Google’s chief privacy officer, Keith Enright, will depart the tech giant after 13 years, with no plans yet to replace him, as the company restructures its teams in charge of privacy and legal compliance.
Staff were informed of Enright’s departure in mid-May, according to two sources with knowledge of the matter. One told Forbes the news came as a shock to employees, as Enright was well-liked and respected, having steered Google’s privacy team through years in which its data handling practices were held under a microscope by lawmakers, regulators and civil courts.
Matthew Bye, Google’s head of competition law, will be leaving as well, after 15 years with the company and during a critical moment for Google when it comes to antitrust. Last month, the company wrapped up closing arguments in a landmark competition trialbrought on by the Department of Justice, over Google’s contracts with device manufacturers that push users to Google search. Bye did not respond to a request for comment.
Matthew Bye, Google’s head of competition law, will be leaving as well
Bye Matthew
Matthew Bye is also leaving
Nominative determinism tells me he must leave a lot of jobs.
Nominative determinism is pretty accurate. Steve Jobs did generate a lot of jobs. Bill Gates had a lot of gates to his name.
</joke> just in case it wasn’t obvious
I’m trying my best to un-Google. i switched to firefox and ddg but the mapping… ugh. i cant quit the driving maps.
Magic earth is ok for nav but the problem with all openstreetmaps options remains the terrible search. This has been my experience for the past decade.

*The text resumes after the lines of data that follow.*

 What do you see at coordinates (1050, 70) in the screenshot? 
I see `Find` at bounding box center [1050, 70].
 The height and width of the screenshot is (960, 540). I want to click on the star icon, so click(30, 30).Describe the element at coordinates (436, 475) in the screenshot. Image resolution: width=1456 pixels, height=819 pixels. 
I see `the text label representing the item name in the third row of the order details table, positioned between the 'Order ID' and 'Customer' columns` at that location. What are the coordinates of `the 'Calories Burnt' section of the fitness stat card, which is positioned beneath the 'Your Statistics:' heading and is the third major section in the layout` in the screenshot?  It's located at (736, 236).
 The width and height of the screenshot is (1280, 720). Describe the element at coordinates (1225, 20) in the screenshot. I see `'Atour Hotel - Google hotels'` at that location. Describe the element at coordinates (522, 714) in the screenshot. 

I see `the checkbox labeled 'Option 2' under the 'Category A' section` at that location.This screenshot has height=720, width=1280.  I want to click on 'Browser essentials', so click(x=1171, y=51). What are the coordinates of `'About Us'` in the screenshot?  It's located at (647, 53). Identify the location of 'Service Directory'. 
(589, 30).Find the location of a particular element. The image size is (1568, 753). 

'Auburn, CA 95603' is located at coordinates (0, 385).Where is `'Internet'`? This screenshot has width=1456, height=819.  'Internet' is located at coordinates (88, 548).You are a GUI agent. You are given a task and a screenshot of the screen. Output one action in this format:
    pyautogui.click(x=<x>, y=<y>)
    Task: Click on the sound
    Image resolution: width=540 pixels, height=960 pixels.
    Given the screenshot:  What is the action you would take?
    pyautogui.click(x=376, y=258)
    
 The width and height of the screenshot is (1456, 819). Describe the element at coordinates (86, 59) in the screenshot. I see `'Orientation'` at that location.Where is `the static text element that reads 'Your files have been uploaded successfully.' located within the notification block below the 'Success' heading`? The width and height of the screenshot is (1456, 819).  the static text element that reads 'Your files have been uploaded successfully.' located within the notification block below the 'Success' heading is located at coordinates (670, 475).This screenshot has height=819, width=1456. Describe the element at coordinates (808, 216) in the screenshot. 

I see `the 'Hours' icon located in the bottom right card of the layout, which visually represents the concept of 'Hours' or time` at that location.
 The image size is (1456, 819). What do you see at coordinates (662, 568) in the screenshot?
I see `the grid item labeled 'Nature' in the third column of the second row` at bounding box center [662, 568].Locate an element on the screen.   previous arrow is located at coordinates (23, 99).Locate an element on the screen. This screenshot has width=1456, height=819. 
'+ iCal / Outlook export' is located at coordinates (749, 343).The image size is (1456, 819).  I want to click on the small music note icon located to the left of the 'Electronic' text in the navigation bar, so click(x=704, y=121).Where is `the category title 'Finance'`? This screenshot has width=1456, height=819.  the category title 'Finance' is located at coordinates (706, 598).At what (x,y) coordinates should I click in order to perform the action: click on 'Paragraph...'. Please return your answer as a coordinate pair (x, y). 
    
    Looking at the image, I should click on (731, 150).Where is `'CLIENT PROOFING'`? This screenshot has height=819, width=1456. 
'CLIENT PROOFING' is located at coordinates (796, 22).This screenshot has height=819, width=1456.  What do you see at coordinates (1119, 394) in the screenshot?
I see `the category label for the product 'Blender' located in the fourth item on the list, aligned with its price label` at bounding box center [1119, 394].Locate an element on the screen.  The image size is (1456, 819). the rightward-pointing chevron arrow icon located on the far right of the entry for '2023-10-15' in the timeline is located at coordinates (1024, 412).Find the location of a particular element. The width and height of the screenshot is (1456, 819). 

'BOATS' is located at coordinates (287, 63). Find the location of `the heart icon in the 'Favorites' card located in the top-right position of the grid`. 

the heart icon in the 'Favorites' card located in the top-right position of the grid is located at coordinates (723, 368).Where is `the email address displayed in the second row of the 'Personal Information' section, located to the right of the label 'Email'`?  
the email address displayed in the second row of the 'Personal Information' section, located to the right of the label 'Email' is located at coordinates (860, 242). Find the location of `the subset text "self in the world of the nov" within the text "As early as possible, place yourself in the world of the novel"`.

Recently the folks at jmp.chat released an alpha search which passes navigation intents in Android to the nav app of your choice, so I think we are getting close to a real alternative in the next few years.
In the past I have been surprised to encounter some genuinely privacy-minded folks working at Google.
It’s hard not to see this as an announcement that era is ending now…
I de-Googled awhile ago, based on my personal belief that Google wouldn’t keep those people. I’m not happy to feel like this verifies my worst expectations.
20th century Google: “Don’t be evil.”
Wow. They sure let that motto slide, didn’t they?
They changed it to “do the right thing” around 2015 but never defined what “the right thing” might be - mostly shareholder value, I guess.